Arne Georg Gleditsch
2005-Jan-19 21:30 UTC
[Xapian-discuss] Search::Xapian and term positions
Hi, I'm fooling around with the Xapian engine (via the Perl modules). I'm wondering if I can get Xapian to tell me where in a document my queries match -- so, as a first approach I'm trying to look at the positionlist. It's not working for me. The following snippet: my $db = Search::Xapian::Database->new("test"); my $enq = $db->enquire("xapian"); my @matches = $enq->matches(0, 100); foreach my $match (@matches) { my $terms = $enq->get_matching_terms_begin($match); my $pos = $terms->positionlist_begin(); } bombs out. Firstly, get_matching_terms_begin1 and get_matching_terms_begin2 seem to switched around in Enquire.pm, but even if I rectify that things crash and burn.
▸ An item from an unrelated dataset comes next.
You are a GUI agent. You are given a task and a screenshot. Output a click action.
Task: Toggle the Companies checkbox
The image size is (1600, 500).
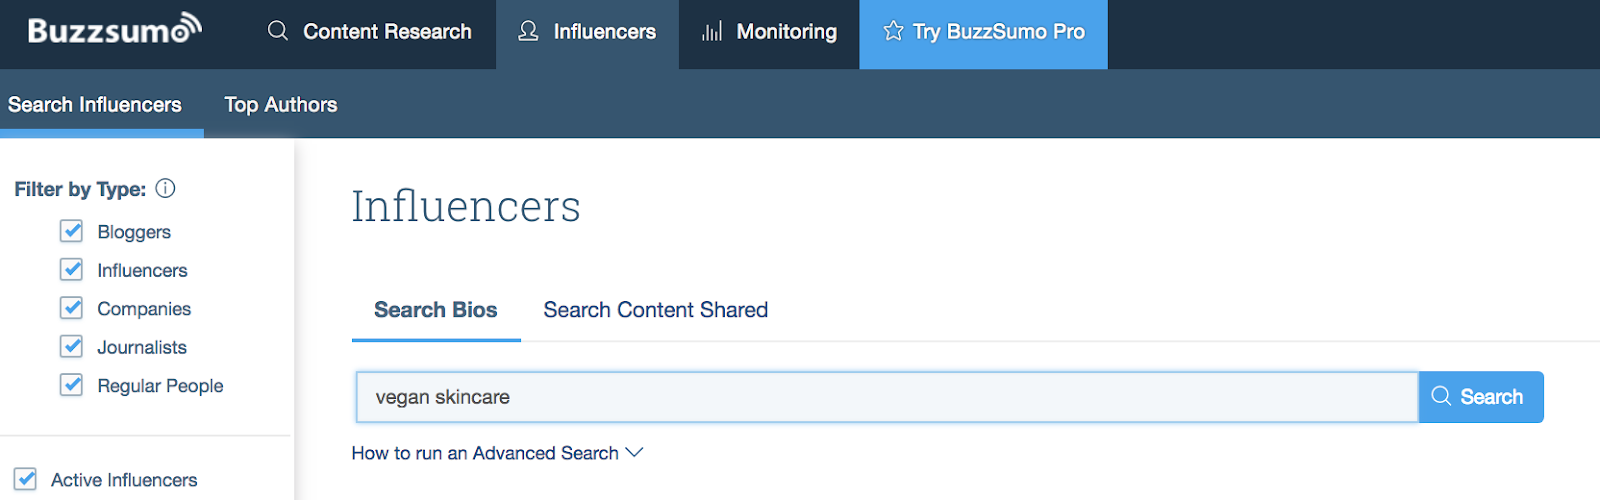coord(71,308)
Under gdb: Program received signal SIGABRT, Aborted. [Switching to Thread -1209842944 (LWP 12984)] 0xb7e8aed9 in raise () from /lib/tls/libc.so.6 (gdb) bt #0 0xb7e8aed9 in raise () from /lib/tls/libc.so.6 #1 0xb7f98fcc in ?? () from /lib/tls/libc.so.6 #2 0xbffff7e0 in ?? () #3 0xb7e8c771 in abort () from /lib/tls/libc.so.6 [..] #43 0x080c30c6 in Perl_pp_entersub () #44 0xb7c2cf84 in std::terminate () from /usr/lib/libstdc++.so.5 #45 0xb7c2d0f6 in __cxa_throw () from /usr/lib/libstdc++.so.5 #46 0xb7c93015 in Xapian::TermIterator::Internal::positionlist_begin () from /usr/lib/libxapian.so.5 #47 0xb7d2a19d in Xapian::TermIterator::positionlist_begin () from /usr/lib/libxapian.so.5 #48 0xb7dc8029 in XS_Search__Xapian__TermIterator_positionlist_begin () from /usr/local/lib/perl/5.8.4/auto/Search/Xapian/Xapian.so #49 0x080c30c6 in Perl_pp_entersub () #50 0x080bbbb9 in Perl_runops_standard () #51 0x080635e8 in perl_run () #52 0x080633f5 in perl_run () #53 0x0805fb9f in main () Has anyone seen this before? This is Xapian 0.8.5 and Search::Xapian 0.8.4. Perhaps, before I walk this line further: is the positionlist going to be useful for me? Not having gotten far enough to see what it looks like, I get the impression that it is an index into the sequence of tokens that a file is parsed to, is that correct? Can this number be manipulated when a file is indexed, and what would be the consequence of doing so? (I.e. letting it be <line number>*100 + <token position in current line> or something?) Thanks, Arne.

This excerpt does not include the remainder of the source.